Seattle and our innocent past
SPRING OF 2020 was a weird window in the space-time continuum.
On March 1, we were outbound from Seattle to Long Beach, Calif. Our four days in Washington state coincided with the first known death and outbreak of Covid-19. This happened near Kirkland, Wash., and was linked to a nursing home.
Inbound a few days earlier, people were getting edgy about this unknown virus. A young couple on our flight wore N-95 masks and swabbed the cabin with Clorox wipes. It seemed panicky on that day. Our friends traveling from Los Angeles via LAX took masks, but didn’t wear them. He was adamant we were heading for trouble.
He was right.
Pre-pandemic Seattle was just what you’d expect. It was cloudy, drizzly, sunny and cozy. It was leafless but green. Snow still covered the peaks like stocking caps. The lakes and Puget Sound were a deep blue, except when they were a cloudy grey hue of gloom.
On the last day of this trip, we cruised downtown to do the most touristy thing we could: Pike Place Market. In the mini-van, two dads and two teenage daughters. Maskless, mixing witty banter with social commentary.
Recommended soundtrack: Death Cab for Cutie's "Transatlanticism"
This mixing of clans in a van and committing to tourist traps seems so — I don’t know — last year. Spelunking through archives recently I discovered images taken that day. People jammed together through the vending areas of the market. Street musicians filling the air with off-key covers. Crates of apples, looking red and delicious, sitting alone in the street.
For that time, and that space, it was all so routine.
Twelve days later our country was locked down. Grocery stores showed signs of the zombie apocalypse, with shelves void of pasta and disinfectant. Toilet paper was the early NFT. Hoarders were selling soap on eBay, shame be damned.
Scary.

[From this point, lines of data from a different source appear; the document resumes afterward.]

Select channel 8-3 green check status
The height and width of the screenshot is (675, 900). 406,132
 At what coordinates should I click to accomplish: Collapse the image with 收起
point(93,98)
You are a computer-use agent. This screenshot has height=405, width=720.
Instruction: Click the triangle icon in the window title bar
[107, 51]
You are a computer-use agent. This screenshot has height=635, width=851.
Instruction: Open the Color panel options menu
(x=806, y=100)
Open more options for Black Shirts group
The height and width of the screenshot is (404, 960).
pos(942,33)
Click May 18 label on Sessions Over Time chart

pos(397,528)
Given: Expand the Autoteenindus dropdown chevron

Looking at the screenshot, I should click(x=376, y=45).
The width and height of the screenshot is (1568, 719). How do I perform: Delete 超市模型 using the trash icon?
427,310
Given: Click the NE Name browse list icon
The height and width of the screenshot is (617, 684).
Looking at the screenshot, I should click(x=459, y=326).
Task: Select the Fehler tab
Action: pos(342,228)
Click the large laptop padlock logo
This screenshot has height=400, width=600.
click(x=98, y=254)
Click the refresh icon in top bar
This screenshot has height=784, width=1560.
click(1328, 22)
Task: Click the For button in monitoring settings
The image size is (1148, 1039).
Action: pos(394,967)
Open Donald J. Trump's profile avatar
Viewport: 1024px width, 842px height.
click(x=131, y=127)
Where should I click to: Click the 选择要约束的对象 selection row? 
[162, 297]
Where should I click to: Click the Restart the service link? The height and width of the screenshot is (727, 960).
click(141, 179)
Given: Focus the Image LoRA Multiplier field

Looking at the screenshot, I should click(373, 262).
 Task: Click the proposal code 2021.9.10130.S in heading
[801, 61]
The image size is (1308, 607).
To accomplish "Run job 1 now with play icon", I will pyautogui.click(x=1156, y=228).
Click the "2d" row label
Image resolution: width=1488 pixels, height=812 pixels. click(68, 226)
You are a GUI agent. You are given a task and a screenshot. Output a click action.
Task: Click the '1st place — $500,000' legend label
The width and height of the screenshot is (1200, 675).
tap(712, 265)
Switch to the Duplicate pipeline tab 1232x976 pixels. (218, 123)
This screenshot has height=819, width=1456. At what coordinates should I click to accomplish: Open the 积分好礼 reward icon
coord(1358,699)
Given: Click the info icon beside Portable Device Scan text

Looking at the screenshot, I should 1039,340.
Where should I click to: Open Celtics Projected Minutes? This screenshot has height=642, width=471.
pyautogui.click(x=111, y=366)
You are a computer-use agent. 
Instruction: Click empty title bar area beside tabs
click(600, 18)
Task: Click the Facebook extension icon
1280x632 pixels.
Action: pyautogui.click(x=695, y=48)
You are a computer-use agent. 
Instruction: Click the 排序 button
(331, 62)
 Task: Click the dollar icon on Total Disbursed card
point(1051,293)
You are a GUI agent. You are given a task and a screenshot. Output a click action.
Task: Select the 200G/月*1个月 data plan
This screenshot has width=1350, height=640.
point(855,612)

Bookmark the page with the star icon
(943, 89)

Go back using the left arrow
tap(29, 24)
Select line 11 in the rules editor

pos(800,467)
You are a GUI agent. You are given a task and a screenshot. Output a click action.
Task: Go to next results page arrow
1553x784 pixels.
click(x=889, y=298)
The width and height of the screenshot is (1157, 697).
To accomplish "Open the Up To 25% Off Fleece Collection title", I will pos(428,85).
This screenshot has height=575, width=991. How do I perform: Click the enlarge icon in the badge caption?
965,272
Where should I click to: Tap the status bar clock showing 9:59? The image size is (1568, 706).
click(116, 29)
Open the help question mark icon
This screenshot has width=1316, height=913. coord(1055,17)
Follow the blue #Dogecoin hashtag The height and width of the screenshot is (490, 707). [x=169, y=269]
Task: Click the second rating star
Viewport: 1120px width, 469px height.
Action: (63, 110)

Nuts.
It was scary nuts.
Fifteen months later, we emerge from a largely locked-down Covid-19 world with hope and trepidation. Americans torn and scarred by the politicization of the virus and a faux election controversy that resulted in an attack on democracy, our core pillar. The grinding of time, like coarse sand through a jagged hour glass, took a toll.
This dispatch isn’t about adventure. It’s about nostalgia.
These images from March 1, 2020 reveal something we can no longer see in ourselves. They reveal normalcy. Will we recognize such a thing again?
The Barrel:
Man, the choices in Seattle are endless. But let’s go with Elysian Brewing Co.’s Space Dust IPA. It’s citrus forward, as they say. Which means you’ll be tilting that glass toward your mouth with frequency.
The Bomb:
If you’re looking for the funk, the Capitol Hill neighborhood has you covered. In a non-pandemic world, the mix of eclectic bars and eateries, mom & pop shops and overall Northwest vibe will leave you out late and serve you a breakfast burrito when the sun rises.